* Given passage:

■ ■ ■ ■ ■

ZFIN ID: ZDB-PUB-160415-2
Analysis of Zebrafish Kidney Development with Time-lapse Imaging Using a Dissecting Microscope Equipped for Optical Sectioning
Perner, B., Schnerwitzki, D., Graf, M., Englert, C.
Date: 2016
Source: Journal of visualized experiments : JoVE   (110): e53921 (Journal)
Registered Authors: Englert, Christoph, Perner, Birgit
Keywords: Developmental Biology, Zebrafish, time-lapse, fluorescence dissecting microscope, autofocus strategy, relocation grid, kidney development
MeSH Terms:
  • Animals
  • Animals, Genetically Modified
  • Developmental Biology
  • Embryo, Nonmammalian/embryology*
  • Histocytological Preparation Techniques
  • Kidney/embryology*
  • Lasers
  • Microscopy, Confocal/methods
  • Morpholinos/genetics
  • Oligonucleotides, Antisense
  • Organogenesis*
  • Time-Lapse Imaging*
  • WT1 Proteins/genetics
  • Zebrafish/embryology*
  • Zebrafish Proteins/genetics
PubMed: 27078207 Full text @ J. Vis. Exp.
In order to understand organogenesis, the spatial and temporal alterations that occur during development of tissues need to be recorded. The method described here allows time-lapse analysis of normal and impaired kidney development in zebrafish embryos by using a fluorescence dissecting microscope equipped for structured illumination and z-stack acquisition. To visualize nephrogenesis, transgenic zebrafish (Tg(wt1b:GFP)) with fluorescently labeled kidney structures were used. Renal defects were triggered by injection of an antisense morpholino oligonucleotide against the Wilms tumor gene wt1a, a factor known to be crucial for kidney development. The advantage of the experimental setup is the combination of a zoom microscope with simple strategies for re-adjusting movements in x, y or z direction without additional equipment. To circumvent focal drift that is induced by temperature variations and mechanical vibrations, an autofocus strategy was applied instead of utilizing a usually required environmental chamber. In order to re-adjust the positional changes due to a xy-drift, imaging chambers with imprinted relocation grids were employed. In comparison to more complex setups for time-lapse recording with optical sectioning such as confocal laser scanningĀ or light sheet microscopes, a zoom microscope is easy to handle. Besides, it offers dissecting microscope-specific benefits such as high depth of field and an extended working distance. The method to study organogenesis presented here can also be used with fluorescence stereo microscopes not capable of optical sectioning. Although limited for high-throughput, this technique offers an alternative to more complex equipment that is normally used for time-lapse recording of developing tissues and organ dynamics.

■ ■ ■ ■ ■

[Excerpts from a dataset]
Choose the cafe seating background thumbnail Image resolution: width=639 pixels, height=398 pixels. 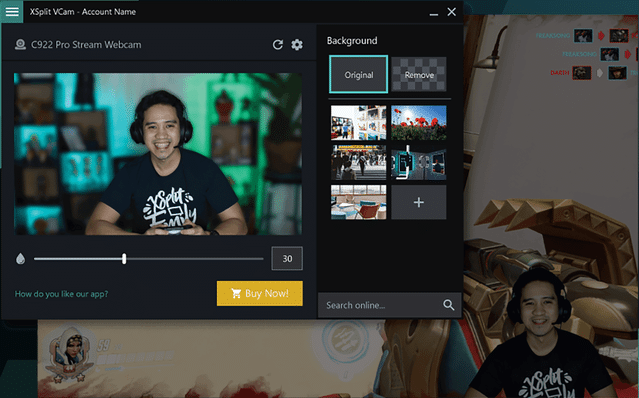(x=358, y=202)
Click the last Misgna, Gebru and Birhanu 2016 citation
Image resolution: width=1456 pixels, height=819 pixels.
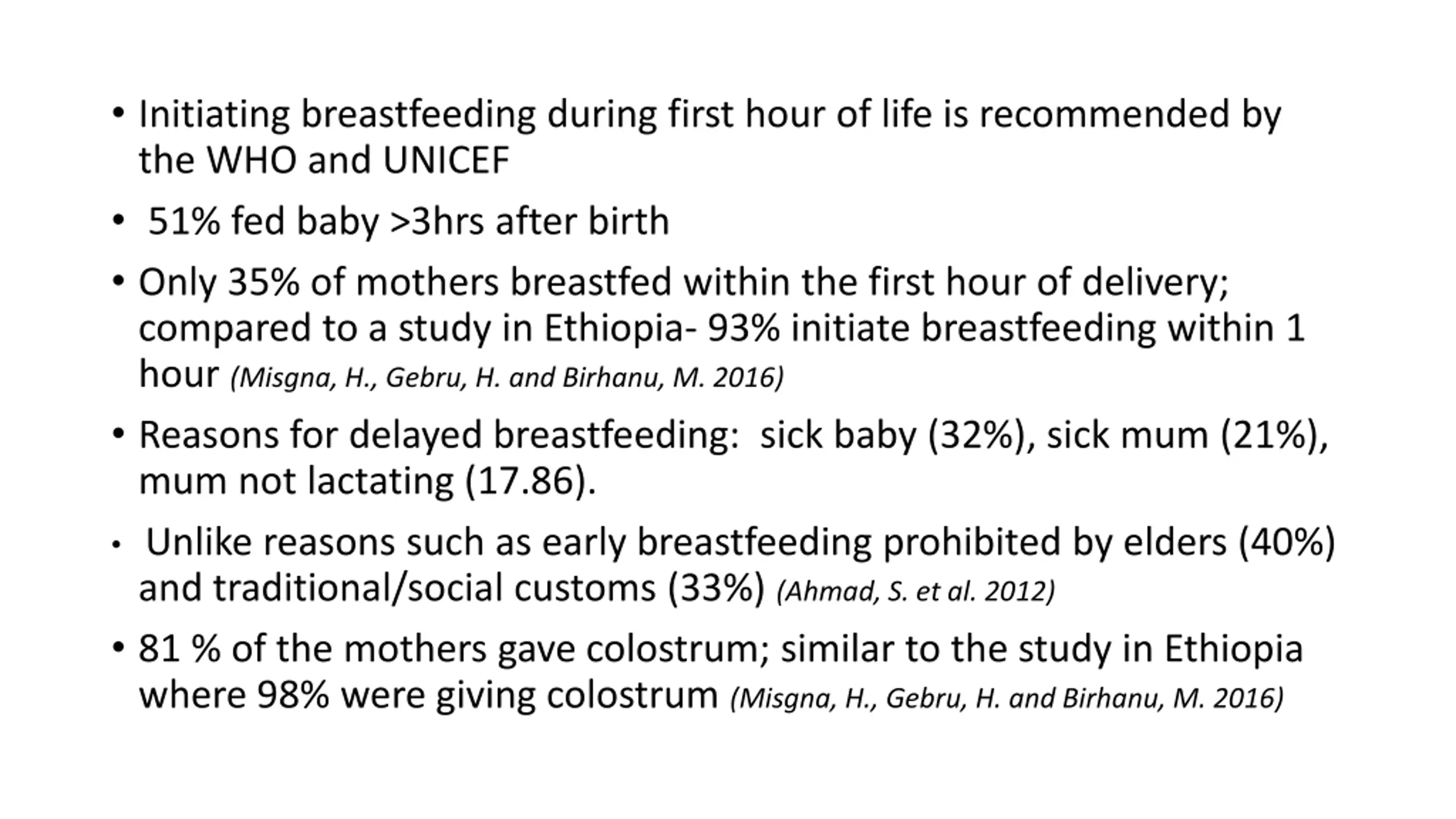(x=1007, y=698)
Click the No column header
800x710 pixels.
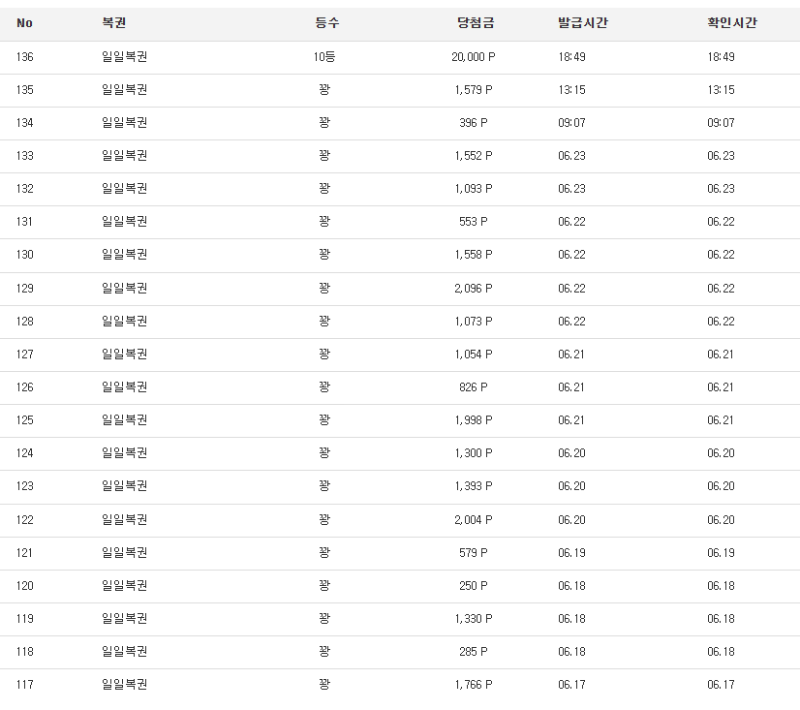(x=24, y=23)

■ ■ ■ ■ ■

* Problems to solve:
a – List every keyword given in the publication record.
b – Print the portion of the publication record that opens with the words containing "ZFIN ID: ZDB-PUB-160415-2" and closes with "(110): e53921 (Journal)".
This material isn't needed for any of the work.

* Outputs for the tasks:
a – Developmental Biology, Zebrafish, time-lapse, fluorescence dissecting microscope, autofocus strategy, relocation grid, kidney development

b –
ZFIN ID: ZDB-PUB-160415-2
Analysis of Zebrafish Kidney Development with Time-lapse Imaging Using a Dissecting Microscope Equipped for Optical Sectioning
Perner, B., Schnerwitzki, D., Graf, M., Englert, C.
Date: 2016
Source: Journal of visualized experiments : JoVE   (110): e53921 (Journal)